Y allí estaba Jasper, arrodillado frente al banco de la alcoba, con los codos sobre el banco y la cabeza inclinada en una plegaria.
Las hermanas de Clementhorpe habían enseñado a Lucie que era un sacrilegio interrumpir las devociones de otra persona. Pero ¿qué podría haberle dicho Alice Baker para empujarlo allí arriba a rezar?
Lucie seguía vacilando en la escalera, pensando qué hacer.

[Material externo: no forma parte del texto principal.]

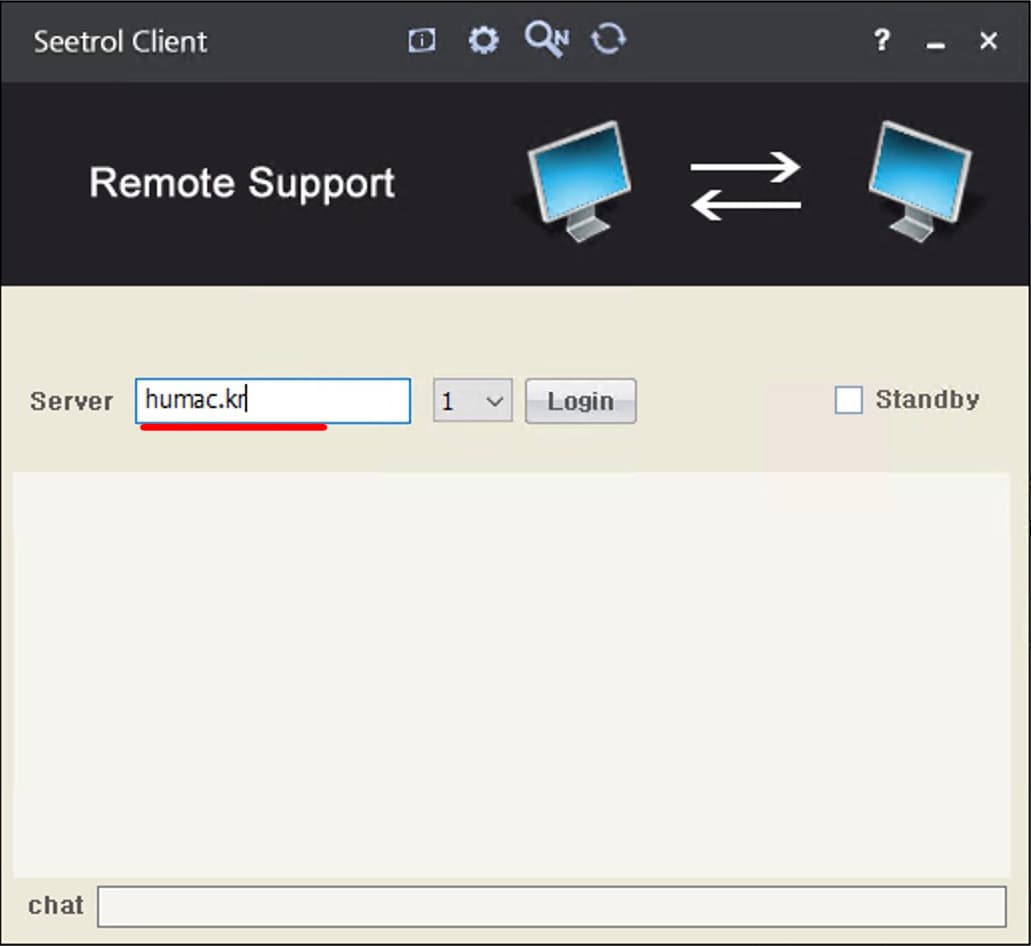The image size is (1031, 946).
Task: Toggle the Standby option on
Action: pyautogui.click(x=849, y=400)
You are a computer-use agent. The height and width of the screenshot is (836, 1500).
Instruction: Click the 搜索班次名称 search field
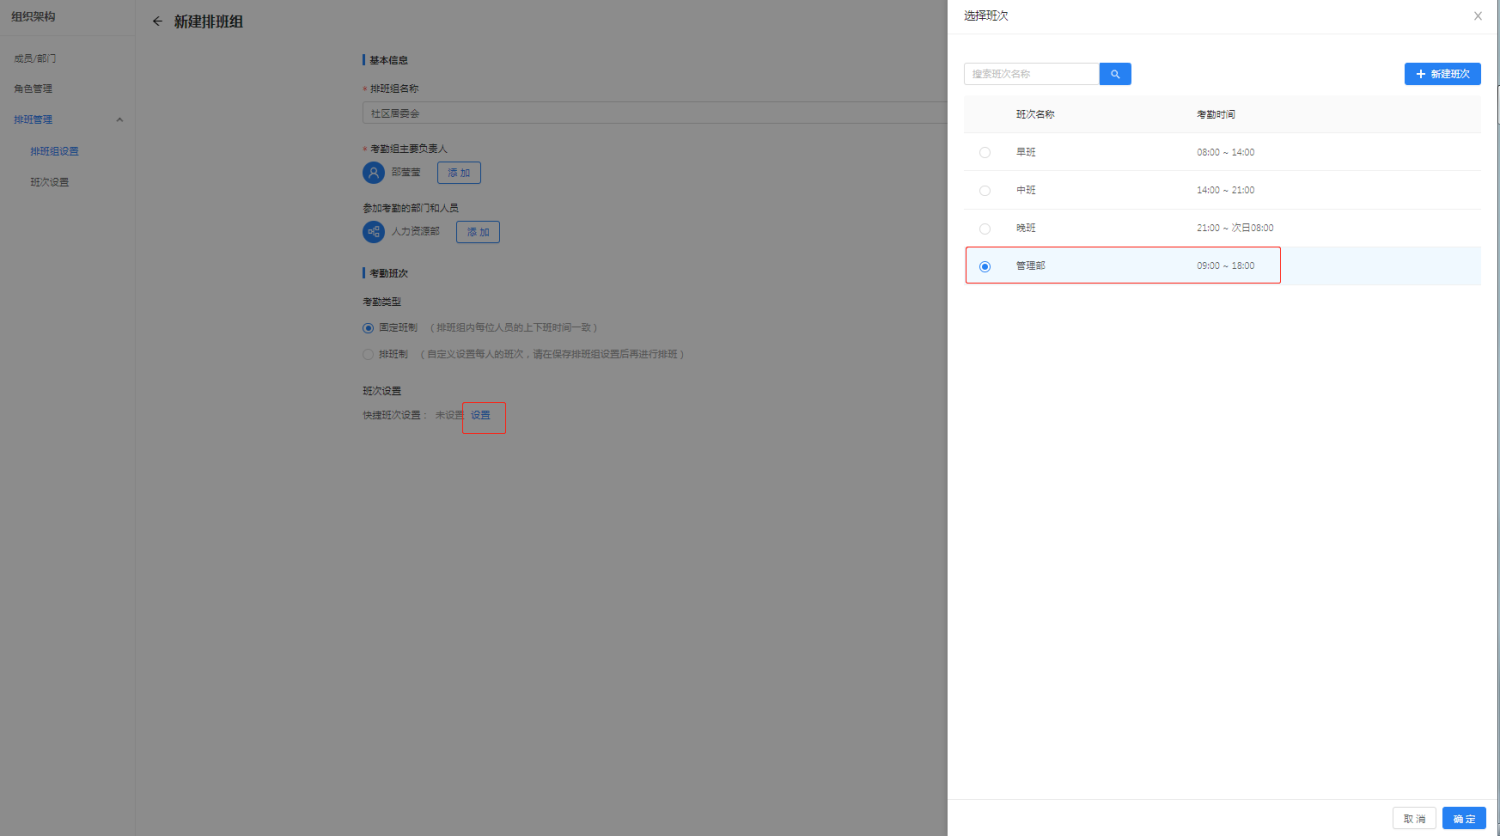tap(1031, 74)
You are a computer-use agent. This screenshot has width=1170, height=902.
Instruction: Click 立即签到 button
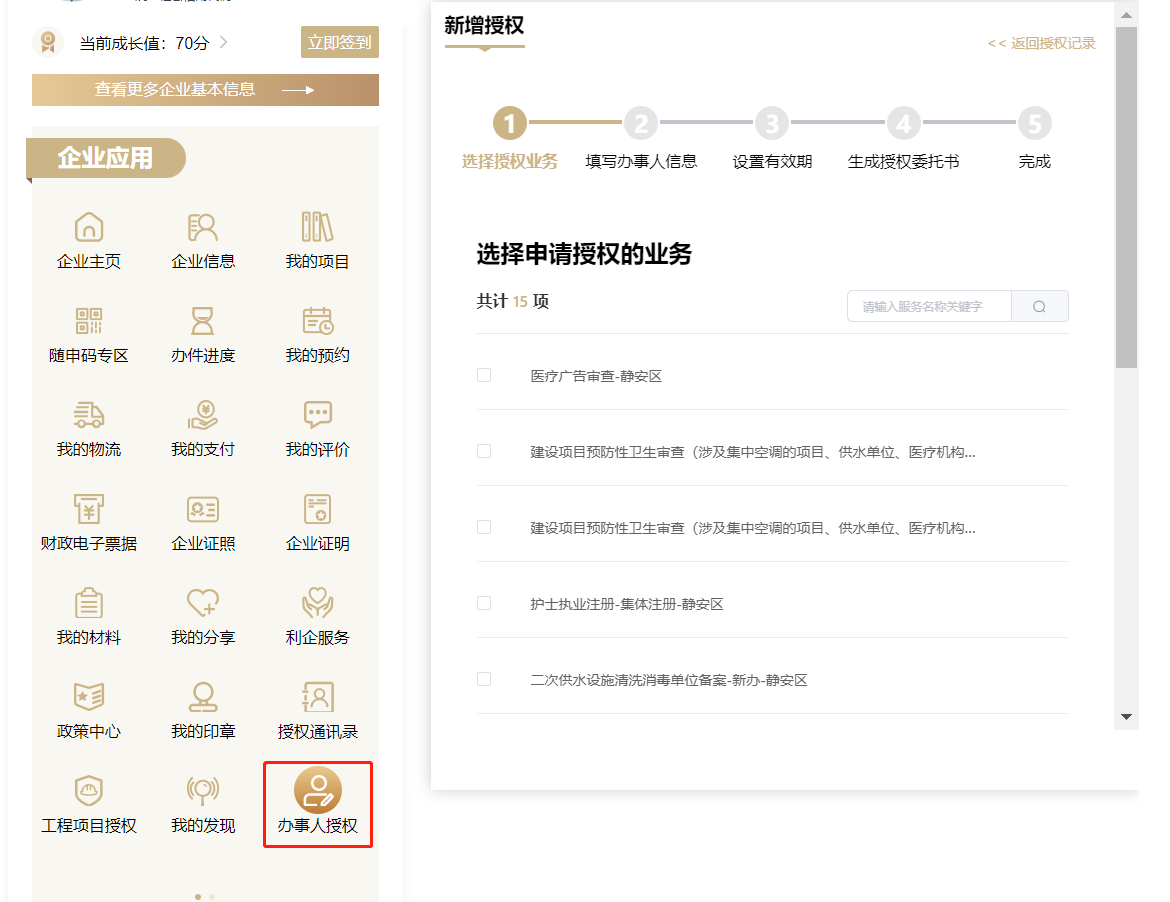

Crowder resolvió el problema apoyando la cabeza sobre el muslo de Jasper. La inmediata respuesta del muchacho fue bajar las manos y recompensar al gato rojizo con una buena caricia.
—¿Jasper?
Él se volvió, vio a Lucie y se deslizó hasta sentarse en el suelo. Sus hombros caídos y su cabeza inclinada dijeron a Lucie que había perdido su anterior buen humor, pero también el calor con que había abandonado la tienda.
—¿Estabas rezando por el alma de Alice Baker? —aventuró Lucie.
Él meneó la cabeza. Crowder se instaló en el regazo de Jasper.
—¿Estabas rezando por tu alma? —preguntó Lucie.
Otra negativa. Una mano se elevó para rascar al gato debajo del mentón.
—Quieres que te deje solo.
Por fin recibió un asentimiento. Algo en la postura del muchacho en el suelo, abrazando al gato, recordó a Lucie cómo se había sentido ella a su edad. Había deseado desesperadamente tener intimidad. Vivir en un convento, pensó. Pero quizá, a cierta edad, la soledad simplemente es necesaria. Se retiró.